··· DATA RECORDS ···

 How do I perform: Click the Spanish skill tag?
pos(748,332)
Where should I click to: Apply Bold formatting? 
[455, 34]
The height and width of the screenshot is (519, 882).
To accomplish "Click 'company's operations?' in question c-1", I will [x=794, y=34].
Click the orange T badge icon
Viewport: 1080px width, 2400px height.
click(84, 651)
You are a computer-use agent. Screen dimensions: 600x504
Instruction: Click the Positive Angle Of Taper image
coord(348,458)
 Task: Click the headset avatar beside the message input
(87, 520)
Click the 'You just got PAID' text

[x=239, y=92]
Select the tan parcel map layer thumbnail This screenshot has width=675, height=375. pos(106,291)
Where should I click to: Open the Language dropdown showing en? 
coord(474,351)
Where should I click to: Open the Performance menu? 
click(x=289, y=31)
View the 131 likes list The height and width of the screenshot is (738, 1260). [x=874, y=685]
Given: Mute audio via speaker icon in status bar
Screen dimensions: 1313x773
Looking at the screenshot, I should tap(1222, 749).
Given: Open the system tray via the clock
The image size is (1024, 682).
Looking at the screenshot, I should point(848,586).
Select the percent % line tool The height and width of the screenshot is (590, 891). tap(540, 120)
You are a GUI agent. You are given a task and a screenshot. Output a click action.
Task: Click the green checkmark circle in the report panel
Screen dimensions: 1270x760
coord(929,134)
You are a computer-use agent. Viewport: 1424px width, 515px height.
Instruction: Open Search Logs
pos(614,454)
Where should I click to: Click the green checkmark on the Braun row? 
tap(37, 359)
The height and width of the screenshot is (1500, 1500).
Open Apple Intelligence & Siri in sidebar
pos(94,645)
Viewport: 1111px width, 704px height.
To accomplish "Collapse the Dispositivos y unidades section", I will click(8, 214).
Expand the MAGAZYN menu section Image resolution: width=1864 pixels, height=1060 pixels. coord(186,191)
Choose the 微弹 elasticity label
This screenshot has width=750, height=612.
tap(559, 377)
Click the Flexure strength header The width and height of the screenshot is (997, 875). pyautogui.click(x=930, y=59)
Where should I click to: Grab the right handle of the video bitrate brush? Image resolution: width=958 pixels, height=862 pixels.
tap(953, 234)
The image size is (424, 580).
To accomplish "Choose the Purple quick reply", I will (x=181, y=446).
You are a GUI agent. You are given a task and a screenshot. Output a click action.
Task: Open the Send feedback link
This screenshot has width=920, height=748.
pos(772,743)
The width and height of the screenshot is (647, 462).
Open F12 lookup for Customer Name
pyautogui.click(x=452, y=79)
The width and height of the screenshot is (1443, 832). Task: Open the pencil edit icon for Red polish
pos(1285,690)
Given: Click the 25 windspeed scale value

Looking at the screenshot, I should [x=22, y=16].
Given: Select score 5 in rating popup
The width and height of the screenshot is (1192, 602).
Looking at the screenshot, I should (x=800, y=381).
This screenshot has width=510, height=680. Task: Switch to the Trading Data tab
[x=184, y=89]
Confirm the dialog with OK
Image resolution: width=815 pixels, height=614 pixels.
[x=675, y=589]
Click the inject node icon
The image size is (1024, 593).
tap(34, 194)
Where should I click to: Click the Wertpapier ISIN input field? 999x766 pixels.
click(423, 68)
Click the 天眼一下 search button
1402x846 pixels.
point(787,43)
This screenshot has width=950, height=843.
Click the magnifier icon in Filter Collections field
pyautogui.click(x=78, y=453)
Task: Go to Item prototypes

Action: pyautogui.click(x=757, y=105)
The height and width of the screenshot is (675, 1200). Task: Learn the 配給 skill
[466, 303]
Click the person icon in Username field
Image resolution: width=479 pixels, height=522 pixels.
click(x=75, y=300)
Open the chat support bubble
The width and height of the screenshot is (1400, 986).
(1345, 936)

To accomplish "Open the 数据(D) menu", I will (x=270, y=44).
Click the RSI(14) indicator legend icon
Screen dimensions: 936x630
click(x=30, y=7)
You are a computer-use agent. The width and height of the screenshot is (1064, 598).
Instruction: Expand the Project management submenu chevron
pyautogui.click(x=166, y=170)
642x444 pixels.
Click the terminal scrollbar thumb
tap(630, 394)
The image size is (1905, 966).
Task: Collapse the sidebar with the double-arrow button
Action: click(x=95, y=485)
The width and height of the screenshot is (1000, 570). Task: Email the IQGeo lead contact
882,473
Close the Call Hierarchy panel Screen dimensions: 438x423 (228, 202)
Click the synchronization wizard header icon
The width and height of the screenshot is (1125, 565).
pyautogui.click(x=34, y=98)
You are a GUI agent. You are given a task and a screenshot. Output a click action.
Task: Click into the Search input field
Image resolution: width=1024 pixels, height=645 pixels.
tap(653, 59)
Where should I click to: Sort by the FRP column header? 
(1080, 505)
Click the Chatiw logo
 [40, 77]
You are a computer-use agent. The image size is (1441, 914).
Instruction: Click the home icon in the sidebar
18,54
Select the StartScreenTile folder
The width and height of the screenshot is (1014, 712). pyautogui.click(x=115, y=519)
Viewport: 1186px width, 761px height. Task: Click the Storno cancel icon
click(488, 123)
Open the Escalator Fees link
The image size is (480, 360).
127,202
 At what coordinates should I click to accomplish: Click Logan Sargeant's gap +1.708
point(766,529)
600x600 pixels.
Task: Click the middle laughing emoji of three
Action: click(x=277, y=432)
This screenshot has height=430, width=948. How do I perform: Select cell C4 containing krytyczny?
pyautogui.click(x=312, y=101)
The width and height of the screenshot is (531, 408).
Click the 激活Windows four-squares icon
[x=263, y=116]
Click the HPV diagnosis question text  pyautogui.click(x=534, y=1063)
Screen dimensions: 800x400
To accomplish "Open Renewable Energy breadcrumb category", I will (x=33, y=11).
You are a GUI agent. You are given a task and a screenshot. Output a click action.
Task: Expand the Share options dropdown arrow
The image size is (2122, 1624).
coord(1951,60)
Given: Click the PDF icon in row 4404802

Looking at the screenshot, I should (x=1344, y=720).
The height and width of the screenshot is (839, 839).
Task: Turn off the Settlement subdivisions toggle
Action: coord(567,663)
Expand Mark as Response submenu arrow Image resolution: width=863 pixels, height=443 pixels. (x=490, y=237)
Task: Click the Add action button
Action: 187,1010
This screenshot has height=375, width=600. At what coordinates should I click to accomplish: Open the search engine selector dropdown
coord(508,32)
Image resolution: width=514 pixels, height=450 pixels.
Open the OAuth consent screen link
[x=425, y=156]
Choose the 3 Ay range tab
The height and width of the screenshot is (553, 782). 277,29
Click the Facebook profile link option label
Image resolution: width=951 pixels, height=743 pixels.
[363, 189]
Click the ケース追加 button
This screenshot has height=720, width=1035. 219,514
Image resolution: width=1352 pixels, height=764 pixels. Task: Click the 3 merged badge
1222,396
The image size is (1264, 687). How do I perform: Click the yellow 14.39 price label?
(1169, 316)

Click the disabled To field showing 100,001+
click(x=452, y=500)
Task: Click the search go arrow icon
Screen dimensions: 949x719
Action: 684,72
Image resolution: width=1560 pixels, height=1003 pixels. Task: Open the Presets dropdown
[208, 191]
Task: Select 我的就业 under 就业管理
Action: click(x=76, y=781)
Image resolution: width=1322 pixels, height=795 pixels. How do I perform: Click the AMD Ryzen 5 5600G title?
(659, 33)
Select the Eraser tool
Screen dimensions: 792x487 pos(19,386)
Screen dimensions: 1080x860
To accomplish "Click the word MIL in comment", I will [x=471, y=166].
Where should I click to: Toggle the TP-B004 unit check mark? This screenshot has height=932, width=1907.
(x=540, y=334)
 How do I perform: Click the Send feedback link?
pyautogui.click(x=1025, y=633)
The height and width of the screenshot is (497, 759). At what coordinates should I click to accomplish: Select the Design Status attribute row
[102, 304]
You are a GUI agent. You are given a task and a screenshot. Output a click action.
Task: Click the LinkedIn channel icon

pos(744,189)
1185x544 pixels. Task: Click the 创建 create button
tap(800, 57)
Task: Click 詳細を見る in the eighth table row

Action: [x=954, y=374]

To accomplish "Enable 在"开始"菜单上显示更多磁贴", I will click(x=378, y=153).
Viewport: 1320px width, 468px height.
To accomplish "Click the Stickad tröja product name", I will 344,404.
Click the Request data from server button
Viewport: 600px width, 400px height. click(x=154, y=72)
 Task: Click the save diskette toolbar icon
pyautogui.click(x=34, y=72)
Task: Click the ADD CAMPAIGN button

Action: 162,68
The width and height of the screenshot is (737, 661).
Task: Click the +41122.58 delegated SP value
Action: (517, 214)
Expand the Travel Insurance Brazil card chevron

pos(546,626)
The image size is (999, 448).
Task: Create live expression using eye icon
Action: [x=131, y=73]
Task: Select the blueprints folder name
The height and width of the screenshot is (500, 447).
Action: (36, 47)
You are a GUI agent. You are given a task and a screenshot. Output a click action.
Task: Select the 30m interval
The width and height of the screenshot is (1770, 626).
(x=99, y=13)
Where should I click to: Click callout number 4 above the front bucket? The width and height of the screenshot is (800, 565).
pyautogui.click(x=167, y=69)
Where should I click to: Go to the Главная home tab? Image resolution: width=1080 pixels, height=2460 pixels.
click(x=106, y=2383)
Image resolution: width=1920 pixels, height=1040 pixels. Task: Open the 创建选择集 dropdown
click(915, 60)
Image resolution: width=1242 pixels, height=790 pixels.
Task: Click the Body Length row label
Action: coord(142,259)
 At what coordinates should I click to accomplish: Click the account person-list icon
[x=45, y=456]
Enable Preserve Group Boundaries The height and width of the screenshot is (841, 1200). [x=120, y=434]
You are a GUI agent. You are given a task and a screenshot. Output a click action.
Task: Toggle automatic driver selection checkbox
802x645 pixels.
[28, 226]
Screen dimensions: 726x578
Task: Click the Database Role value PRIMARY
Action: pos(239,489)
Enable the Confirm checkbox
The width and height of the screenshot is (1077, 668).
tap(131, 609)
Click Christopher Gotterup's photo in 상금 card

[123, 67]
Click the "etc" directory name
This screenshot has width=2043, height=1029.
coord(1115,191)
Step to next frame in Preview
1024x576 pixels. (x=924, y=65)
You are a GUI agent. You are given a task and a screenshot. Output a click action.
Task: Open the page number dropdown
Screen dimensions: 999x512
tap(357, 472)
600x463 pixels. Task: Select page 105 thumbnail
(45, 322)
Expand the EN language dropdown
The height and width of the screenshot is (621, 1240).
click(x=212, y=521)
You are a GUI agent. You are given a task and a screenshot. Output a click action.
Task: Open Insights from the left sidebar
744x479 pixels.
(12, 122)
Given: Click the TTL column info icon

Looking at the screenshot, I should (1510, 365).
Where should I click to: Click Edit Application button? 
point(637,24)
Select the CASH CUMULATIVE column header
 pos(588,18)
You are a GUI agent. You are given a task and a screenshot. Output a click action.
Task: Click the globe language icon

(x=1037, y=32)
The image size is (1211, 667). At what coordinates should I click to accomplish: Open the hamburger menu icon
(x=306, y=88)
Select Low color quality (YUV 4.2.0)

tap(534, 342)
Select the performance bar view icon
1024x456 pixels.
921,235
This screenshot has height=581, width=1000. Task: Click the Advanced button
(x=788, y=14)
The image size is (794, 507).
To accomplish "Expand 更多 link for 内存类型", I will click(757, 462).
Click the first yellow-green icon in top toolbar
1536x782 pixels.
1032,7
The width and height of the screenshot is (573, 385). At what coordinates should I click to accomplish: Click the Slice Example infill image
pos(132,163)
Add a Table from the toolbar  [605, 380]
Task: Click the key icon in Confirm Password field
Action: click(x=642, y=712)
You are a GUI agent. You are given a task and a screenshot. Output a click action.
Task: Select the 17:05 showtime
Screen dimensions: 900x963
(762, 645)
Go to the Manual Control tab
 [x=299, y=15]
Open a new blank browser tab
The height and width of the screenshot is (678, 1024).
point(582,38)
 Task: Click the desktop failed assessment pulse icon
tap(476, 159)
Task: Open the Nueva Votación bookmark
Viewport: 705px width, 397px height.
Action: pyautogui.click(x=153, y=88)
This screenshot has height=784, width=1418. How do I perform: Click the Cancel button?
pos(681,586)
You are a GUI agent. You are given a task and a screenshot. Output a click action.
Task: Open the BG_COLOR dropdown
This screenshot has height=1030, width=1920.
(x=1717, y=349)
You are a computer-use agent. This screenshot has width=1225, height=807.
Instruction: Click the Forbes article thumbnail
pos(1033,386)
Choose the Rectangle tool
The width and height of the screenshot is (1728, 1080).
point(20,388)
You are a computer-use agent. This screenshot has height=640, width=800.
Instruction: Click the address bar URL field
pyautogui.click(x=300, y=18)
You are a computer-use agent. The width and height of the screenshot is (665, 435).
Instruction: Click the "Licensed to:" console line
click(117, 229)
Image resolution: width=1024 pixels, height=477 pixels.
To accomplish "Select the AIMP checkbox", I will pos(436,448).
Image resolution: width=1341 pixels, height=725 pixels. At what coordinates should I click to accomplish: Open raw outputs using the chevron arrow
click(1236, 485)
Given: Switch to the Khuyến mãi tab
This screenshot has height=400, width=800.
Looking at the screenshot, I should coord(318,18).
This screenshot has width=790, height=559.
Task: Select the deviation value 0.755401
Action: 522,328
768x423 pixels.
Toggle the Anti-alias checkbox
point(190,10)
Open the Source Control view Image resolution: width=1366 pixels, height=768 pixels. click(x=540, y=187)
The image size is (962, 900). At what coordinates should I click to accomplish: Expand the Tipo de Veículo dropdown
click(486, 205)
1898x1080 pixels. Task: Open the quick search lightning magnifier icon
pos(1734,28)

···

* YOUR OBJECTIVE:
Write out each line above with the word "Enable".

* EXPECTED OUTPUT:
To accomplish "Enable 在"开始"菜单上显示更多磁贴", I will click(x=378, y=153).
Enable Preserve Group Boundaries The height and width of the screenshot is (841, 1200). [x=120, y=434]
Enable the Confirm checkbox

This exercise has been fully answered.